Severe (Hallux Valgus Angle > 40, Intermetatarsal Angle > 16)

In patients with severe deformities, proximal osteotomy can be effective in reducing the deformity.[22] Some severe deformities are due to combined deformities, such as those with both increased IMA and DMAA. Braito et al[23] demonstrated that these severe deformities can be corrected with a double osteotomy, which has the potential for more correction, but with a 30% adverse event rate. In cases of severe hallux valgus deformity, especially those associated with first TMTJ instability or arthritis, a modified Lapidus procedure can be used (Figure 2D). Controversy regarding TMTJ hypermobility diagnosis and treatment exists in the literature.[2]

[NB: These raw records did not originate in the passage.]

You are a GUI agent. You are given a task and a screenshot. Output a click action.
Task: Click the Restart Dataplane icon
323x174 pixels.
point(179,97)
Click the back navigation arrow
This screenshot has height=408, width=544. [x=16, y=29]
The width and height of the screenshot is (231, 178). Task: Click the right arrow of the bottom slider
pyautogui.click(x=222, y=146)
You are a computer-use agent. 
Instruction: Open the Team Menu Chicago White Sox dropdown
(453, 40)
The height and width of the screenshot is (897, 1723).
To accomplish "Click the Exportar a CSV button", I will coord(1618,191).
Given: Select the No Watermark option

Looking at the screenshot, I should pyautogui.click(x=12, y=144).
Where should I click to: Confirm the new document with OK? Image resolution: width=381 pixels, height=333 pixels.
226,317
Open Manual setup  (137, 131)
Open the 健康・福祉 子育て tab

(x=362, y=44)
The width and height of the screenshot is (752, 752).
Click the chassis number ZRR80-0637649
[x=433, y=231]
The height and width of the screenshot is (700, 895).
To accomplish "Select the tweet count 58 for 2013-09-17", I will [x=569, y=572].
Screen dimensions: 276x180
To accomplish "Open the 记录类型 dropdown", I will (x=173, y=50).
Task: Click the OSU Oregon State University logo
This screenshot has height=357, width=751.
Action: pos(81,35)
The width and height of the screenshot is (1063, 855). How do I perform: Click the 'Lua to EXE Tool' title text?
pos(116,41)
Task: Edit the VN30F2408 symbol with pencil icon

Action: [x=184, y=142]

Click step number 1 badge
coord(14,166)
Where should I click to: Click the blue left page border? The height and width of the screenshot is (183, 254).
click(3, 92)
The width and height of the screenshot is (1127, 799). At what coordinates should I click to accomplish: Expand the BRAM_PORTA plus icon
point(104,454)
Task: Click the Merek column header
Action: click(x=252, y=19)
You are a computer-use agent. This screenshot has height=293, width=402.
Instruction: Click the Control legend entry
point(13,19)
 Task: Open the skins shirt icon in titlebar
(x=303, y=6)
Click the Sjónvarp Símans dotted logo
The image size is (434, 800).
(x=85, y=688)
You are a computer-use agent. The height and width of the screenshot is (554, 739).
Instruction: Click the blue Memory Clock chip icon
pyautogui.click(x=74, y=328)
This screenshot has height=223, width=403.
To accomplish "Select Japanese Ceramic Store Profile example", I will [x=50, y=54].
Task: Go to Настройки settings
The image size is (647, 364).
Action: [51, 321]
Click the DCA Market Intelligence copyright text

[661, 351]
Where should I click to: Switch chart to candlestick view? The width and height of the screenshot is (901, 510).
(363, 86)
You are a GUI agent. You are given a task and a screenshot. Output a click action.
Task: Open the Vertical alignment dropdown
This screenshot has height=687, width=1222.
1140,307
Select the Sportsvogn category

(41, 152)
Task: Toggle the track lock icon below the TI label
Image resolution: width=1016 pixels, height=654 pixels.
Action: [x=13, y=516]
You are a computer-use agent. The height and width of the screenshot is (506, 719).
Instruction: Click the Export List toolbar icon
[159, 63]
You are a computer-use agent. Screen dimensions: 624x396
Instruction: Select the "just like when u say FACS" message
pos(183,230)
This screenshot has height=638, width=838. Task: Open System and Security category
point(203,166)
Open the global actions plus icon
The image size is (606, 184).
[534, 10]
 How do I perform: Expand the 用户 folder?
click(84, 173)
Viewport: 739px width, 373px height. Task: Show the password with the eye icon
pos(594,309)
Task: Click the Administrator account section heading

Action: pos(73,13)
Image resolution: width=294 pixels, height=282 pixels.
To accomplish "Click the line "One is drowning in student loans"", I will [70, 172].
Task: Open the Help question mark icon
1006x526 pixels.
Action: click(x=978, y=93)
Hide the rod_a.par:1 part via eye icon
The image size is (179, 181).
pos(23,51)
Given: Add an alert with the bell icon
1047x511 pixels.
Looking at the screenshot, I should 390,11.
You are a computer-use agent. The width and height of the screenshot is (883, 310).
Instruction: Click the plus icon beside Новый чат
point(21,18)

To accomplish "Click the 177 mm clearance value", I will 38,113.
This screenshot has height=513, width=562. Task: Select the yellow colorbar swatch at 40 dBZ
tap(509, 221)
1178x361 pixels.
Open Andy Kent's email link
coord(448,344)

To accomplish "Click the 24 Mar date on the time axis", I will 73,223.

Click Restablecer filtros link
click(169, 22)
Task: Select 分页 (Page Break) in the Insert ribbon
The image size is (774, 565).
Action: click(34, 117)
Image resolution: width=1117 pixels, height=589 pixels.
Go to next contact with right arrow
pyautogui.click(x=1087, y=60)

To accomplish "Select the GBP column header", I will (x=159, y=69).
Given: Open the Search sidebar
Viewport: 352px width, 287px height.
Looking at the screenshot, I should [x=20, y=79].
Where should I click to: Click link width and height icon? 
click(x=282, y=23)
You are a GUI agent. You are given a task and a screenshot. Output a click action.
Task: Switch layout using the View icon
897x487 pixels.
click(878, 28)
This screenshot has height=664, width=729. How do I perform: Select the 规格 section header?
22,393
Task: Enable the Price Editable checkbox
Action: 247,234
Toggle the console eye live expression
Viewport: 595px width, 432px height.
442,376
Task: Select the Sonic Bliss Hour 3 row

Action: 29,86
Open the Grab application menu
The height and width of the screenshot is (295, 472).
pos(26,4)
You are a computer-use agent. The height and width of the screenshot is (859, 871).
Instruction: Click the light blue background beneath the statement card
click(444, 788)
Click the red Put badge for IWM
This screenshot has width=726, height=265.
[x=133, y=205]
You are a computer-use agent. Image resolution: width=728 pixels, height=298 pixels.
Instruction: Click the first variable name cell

Ellington et al[24] found the modified Lapidus procedure to be a viable MTP joint-preserving option in revision surgical treatment after recurrence, with improved HVA, IMA, and DMAA from 36.2°, 13.6°, and 18.6° to 15.2°, 7.5°, and 11.7°, respectively. Similarly, Coetzee et al[25] reported short-term improvements at 24 months in radiographic HVA and IMA from 37.1° and 18° to 18° and 8.6°, with a patient satisfaction rate of 81%.

Recent long-term follow-up of a prospective randomized trial of distal osteotomy versus modified Lapidus showed no differences in radiographic outcomes, regardless of the clinical findings of preoperative hypermobility.[26]

Although some advocate that the improved implants and techniques allow for early weight-bearing in postoperative shoe, this is not universally accepted.[27–29]

Arthritis

MTPJ arthrodesis is applicable in the setting of arthritis, joint hypermobility, spasticity, previously failed operations, and severe hallux valgus deformities to reduce pain and recurrence. Pydah et al[30] examined 69 feet (13 bilateral feet) that underwent primary arthrodesis of the first MTPJ, demonstrating not only correction of the HVA and IMA but also improvement of the sesamoid position on AP radiography. McKean et al[31] reported a series of 19 first MTPJ arthrodesis procedures in 17 patients, showing improvements in IMA from 19.2° to 10.8° and HVA from 48.5° to 12.3°. Arthrodesis may also be used after failed osteotomies, osteonecrosis, progressive neurologic hallux valgus deformity, salvage of failed great toe implant arthroplasty, and salvage of failed resection arthroplasty. It is not always necessary in well-controlled inflammatory arthropathy with a functional joint.[32] When applied in the setting of hallux valgus versus hallux rigidus deformities, the hallux valgus group had a markedly higher nonunion rate, 14.3% versus 0%.[33] Extra-articular deforming forces and contractures may need to be balanced intraoperatively, and choice of implant maximizing stability should be considered to reduce the risk of nonunion in patients with hallux valgus deformity. In the past, MTPJ implant arthroplasty was successfully applied to rheumatoid arthritis patients with hallux valgus, but today it has a limited role in patients with hallux valgus.